Technical Tools: Auditing Protocols

The technical tools we construct and use to design these protocols are, in our opinion, as valuable as the results themselves. The main tool we define and construct is what we called the auditing compiler -- which takes any distributed protocol that uses broadcast channels and compiles them into ones that do not assume reliable broadcast. The resulting protocol (which does not assume reliable broadcast), however, has a slightly weaker guarantee than the original protocol (which assumes reliable broadcast). Despite this, we use this tool in constructing our random selection protocol, and applications thereof.

Future Work

There are two directions that we envisage for future work in this area. The first one is to improve the efficiency of the random selection protocols -- while the protocol we construct has a round-complexity of O(log n), it would be desirable to achieve a log* n-round (or, where achievable, a constant-round) protocol. The second direction is to find more applications of the tools we construct in this work -- namely, auditing of protocols. Auditing has already given us an impressive array of applications, and we expect that there are more.

Acknowledgments

This work was generously supported by NSF grants CNS-0430450 and CCF0514167.

References:

[1] Michael Ben-Or and Nathan Linial. Collective coin flipping, robust voting schemes and minima of banzhaf values. In FOCS, pages 408--416, 1985.

[2] Michael Ben-Or, Elan Pavlov, and Vinod Vaikuntanathan. Byzantine agreement in the full-information model in O(log n) rounds. In STOC, 2006.

[3] Gabriel Bracha. An asynchronous (n-1)/3-resilient consensus protocol. In PODC, pages 154--162, 1984.

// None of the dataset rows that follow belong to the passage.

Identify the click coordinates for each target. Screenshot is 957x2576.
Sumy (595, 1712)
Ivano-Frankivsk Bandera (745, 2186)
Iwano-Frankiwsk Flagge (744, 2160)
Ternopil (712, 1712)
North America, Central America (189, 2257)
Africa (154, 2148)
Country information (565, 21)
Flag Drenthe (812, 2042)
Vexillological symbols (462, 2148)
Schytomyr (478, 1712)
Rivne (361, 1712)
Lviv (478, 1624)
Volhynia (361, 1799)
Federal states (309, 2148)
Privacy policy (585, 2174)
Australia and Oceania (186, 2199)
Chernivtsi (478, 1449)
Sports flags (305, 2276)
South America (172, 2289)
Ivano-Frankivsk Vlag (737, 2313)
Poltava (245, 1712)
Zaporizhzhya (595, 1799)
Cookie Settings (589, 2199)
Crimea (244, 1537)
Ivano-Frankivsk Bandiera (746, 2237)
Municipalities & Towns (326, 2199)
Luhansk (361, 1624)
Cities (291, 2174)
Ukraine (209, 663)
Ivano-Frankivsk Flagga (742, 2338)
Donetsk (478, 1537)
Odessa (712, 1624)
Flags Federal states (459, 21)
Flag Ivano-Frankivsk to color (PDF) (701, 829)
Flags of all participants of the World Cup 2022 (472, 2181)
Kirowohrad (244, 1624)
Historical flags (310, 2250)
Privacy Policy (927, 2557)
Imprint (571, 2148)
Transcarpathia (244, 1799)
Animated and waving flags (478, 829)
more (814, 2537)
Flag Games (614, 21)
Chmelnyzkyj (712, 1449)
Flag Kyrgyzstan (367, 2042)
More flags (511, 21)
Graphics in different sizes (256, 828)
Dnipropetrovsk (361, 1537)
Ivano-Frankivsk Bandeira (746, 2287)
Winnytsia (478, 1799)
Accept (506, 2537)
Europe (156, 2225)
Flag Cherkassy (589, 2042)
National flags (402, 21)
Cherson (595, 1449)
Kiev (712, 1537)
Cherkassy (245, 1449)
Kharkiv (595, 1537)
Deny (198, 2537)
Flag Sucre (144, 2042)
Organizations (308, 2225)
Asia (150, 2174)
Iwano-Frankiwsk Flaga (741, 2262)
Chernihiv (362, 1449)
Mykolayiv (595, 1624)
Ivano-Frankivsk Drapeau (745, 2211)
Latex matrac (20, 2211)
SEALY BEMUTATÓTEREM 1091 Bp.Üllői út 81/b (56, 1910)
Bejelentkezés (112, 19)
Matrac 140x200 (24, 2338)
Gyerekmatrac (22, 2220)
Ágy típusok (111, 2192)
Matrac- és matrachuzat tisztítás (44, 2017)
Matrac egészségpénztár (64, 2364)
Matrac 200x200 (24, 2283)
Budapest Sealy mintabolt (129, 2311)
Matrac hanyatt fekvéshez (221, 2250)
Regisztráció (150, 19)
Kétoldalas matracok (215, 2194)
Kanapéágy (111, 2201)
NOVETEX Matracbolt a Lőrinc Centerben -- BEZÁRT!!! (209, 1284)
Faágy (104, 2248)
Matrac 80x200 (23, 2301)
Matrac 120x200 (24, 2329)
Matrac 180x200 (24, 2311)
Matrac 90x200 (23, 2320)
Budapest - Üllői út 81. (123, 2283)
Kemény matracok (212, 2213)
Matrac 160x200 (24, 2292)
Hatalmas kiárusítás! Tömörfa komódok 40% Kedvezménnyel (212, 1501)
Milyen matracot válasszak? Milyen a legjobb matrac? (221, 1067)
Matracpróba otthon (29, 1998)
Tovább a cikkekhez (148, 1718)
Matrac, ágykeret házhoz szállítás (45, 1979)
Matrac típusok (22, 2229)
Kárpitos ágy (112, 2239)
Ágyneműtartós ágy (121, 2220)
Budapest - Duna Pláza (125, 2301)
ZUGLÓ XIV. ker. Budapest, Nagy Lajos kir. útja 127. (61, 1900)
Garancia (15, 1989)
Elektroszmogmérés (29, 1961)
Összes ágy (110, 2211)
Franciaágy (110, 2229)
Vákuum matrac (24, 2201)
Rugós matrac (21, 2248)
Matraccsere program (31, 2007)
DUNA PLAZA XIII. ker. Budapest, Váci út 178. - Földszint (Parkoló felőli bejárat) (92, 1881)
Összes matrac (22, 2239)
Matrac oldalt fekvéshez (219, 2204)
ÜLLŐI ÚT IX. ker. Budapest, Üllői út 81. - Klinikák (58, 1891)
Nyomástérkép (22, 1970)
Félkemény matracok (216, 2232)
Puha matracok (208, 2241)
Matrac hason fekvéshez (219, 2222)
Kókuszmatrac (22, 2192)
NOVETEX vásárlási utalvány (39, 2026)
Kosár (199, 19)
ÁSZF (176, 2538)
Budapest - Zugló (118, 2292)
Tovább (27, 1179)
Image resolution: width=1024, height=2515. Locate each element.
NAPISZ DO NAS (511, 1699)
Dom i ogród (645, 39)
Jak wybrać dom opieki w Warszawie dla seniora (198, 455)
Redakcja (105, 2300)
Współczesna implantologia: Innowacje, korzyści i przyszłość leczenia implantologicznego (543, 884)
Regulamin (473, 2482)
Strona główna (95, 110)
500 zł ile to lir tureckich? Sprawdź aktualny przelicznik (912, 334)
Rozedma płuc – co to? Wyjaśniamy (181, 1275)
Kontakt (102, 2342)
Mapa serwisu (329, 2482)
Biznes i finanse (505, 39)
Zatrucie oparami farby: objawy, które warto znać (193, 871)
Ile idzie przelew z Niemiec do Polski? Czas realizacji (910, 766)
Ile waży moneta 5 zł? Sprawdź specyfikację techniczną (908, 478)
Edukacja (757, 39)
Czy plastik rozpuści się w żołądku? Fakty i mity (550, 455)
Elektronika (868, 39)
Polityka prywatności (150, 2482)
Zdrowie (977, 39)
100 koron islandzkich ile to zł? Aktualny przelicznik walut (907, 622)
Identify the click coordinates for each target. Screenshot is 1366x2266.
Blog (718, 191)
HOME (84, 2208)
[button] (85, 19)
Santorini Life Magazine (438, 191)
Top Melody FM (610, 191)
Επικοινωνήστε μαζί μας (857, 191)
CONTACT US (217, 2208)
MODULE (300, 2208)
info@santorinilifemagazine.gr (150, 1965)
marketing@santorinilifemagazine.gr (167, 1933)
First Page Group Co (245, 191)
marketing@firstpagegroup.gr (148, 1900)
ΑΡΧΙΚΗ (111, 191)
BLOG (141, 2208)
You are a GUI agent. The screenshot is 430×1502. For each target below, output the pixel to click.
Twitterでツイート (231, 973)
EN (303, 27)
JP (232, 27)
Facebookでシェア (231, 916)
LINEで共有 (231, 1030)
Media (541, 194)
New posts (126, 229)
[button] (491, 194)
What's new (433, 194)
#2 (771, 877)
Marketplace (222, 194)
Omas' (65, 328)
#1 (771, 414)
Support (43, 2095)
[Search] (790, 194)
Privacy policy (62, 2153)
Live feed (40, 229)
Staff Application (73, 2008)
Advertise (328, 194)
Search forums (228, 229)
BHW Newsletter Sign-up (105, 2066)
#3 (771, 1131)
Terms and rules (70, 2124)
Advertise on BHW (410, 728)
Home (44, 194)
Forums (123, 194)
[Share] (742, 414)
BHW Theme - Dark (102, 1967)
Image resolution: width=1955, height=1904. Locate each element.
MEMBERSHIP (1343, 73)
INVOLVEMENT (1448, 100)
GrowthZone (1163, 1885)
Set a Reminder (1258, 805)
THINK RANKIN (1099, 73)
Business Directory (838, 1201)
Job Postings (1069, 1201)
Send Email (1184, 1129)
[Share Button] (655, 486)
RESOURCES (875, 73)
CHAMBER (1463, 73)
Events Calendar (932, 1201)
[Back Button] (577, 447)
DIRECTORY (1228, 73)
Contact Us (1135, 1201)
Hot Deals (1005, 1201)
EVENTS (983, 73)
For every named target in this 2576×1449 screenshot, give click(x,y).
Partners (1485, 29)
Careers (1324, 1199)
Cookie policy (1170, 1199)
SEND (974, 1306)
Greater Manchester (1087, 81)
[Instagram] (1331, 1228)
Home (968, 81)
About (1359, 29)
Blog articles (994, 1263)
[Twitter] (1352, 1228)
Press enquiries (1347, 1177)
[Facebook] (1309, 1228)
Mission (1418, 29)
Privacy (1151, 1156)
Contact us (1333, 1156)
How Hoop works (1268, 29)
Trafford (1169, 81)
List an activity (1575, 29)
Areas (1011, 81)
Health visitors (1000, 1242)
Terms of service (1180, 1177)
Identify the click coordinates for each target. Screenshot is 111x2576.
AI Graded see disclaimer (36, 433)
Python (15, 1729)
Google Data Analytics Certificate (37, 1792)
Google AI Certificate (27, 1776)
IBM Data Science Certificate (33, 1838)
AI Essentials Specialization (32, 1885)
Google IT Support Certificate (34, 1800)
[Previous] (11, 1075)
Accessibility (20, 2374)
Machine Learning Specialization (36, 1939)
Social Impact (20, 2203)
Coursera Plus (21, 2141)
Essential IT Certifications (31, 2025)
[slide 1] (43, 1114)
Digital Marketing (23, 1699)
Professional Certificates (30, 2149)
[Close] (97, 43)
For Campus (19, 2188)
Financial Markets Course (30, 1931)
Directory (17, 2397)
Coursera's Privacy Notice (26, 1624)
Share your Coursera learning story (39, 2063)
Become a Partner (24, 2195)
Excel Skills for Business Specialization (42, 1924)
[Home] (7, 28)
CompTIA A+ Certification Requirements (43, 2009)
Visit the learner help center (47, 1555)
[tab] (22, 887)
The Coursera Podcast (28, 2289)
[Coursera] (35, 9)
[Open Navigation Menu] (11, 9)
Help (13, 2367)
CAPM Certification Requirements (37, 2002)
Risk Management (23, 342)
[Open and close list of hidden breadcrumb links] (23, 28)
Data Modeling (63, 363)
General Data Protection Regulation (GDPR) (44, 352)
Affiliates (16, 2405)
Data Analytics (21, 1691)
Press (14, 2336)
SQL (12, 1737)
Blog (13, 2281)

[4] Oded Goldreich, Shafi Goldwasser, and Nathan Linial. Fault-tolerant computation in the full information model. In SIAM Journal of Computing, 27(2):506--544, 1998.

[5] Shafi Goldwasser, Elan Pavlov and Vinod Vaikuntanathan. Fault-tolerant Distributed Computing in the Full-Information Model In FOCS, 2006.

[6] Anna Karlin and Andrew Chi-Chih Yao. Probabilistic lower bounds for byzantine agreement. Manuscript, 1986.

[7] Marshall Pease, Robert Shostak and Leslie Lamport. Reaching agreement in the presence of faults. In Journal of the ACM, 27:228--234, 1980.